Интервью с Кундерой (1980)/ Philip Roth interviews Milan Kundera

Перевод Елены Кузьминой

Данное интервью создано на основе двух бесед Филипа Ротом (Philip Roth) c Миланом Кундерой после прочтения переведенной рукописи его «Книги смеха и забвения». Одна встреча состоялась в Лондоне, когда Кундера впервые посетил его, вторая – во время первой поездки писателя в в США.

Он приезжал из Франции. С 1975 года Кундера и его жена живут в статусе эмигрантов — сначала в Рене (Rennes), где писатель преподавал в университете, а теперь в Париже. Во время бесед Кундера спорадически переходил на французский, но в основном говорил по-чешски, а его жена Вера переводила. Заключительный текст был переведен с чешского на английский Питером Кусси (Peter Kussi).

ФР (Филип Рот): Как думаете, скоро развалится мир?

MK (Милан Кундера): Зависит то того, что Вы имеете в виду под словом «скоро».

ФР: Завтра или послезавтра.

MK: Чувство, что мир несется навстречу гибели – очень древнее.

ФР: Значит, нам не о чем беспокоиться.

MK: Напротив. Если страх присутствует в сознании человека веками – на то есть причина.

ФР: В любом случае, мне кажется, что это беспокойство – фон, на котором происходят действия всех историй в Вашей последней книге, даже те, что носят явно юмористичeский характер.

МК: Если бы в детстве кто-нибудь мне сказал: «Однажды ты увидишь, как твоя нация исчезнет из мира,» — я бы решил, что это чепуха; нечто невообразимое. Человек знает, что смертен, но принимает как данность то, что его нация живет вечно. Однако после вторжения русских в 1968 году каждый чех столкнулся с мыслью, что его народ совершенно спокойно может оказаться стёрт с лица Европы, так же, как за последние пятьдесят лет 40 миллионов украинцев тихо исчезли из мира – на что мир не обратил ни малейшего внимания.

Вы знаете, что в XVII веке Литва была могучей европейской нацией? Сегодня русские держат литовцев в резервации, как наполовину вымершее племя. Они блокированы для любых визитов, чтобы никто снаружи не знал об их существовании. Я не знаю, какое будущее ожидает мою нацию. Определенно, что русские сделают всё, от них зависящее, чтобы постепенно растворить её в своей собственной цивилизации. Никто не знает, удастся ли им это. Но такая возможность есть. И внезапное осознание того, что такая возможность существует – вполне достаточное основание, чтобы изменить чье-то восприятие жизни. Сегодня даже Европу я вижу хрупкой и смертной.

########################################

### ЗАДАНИЯ
a - Ответьте по интервью с Кундерой:
(i) В каком городе Кундера с женой жили сначала после эмиграции и чем там занимался писатель?
(ii) Кто переводил во время бесед, когда Кундера говорил по-чешски?
(iii) Какой нацией, по словам Кундеры, была Литва в XVII веке?
b - Продолжите интервью с Кундерой, начав сразу после его последней реплики.

### СОХРАНЁННЫЕ ДАННЫЕ
########################################

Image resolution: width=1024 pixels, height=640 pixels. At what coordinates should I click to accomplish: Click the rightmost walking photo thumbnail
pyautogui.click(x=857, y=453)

########################################

### ОТВЕТЫ К ЗАДАНИЯМ
a -
(i) В Рене (Rennes), где он преподавал в университете.
(ii) Его жена Вера.
(iii) Могучей европейской нацией.

b -
ФР: И всё же – разве судьбы Восточной Европы и Западной Европы не являются абсолютно разными?

MK: Как концепция истории культуры, Восточная Европа – это Россия, с её довольно специфической историей, берущей начало в Византии. Богемия, Польша, Венгрия, так же как и Австрия, никогда не были частью Восточной Европы. С самого начала они участвовали в великой авантюре Западной цивилизации, с её Готикой, Возрождением, её Реформацией – движение, колыбель которого находится именно в этом регионе. Именно здесь, в Центральной Европе, современная культура обрела величайшие стимулы: психоанализ, структурализм, додекафонию, музыку Бартока (Bartok), новую эстетику романа Кафки и Музиля. Послевоенное присоединение (аннексия) русской цивилизацией Центральной Европы (или по крайней мере, основной её части) стало причиной того, что западная культура утратила свой жизненно важный центр тяжести. Это – наиболее значимое событие в истории Запада в нашем столетии, и мы не можем отбросить возможность того, что конец Центральной Европы отметил собой начало конца Европы в целом.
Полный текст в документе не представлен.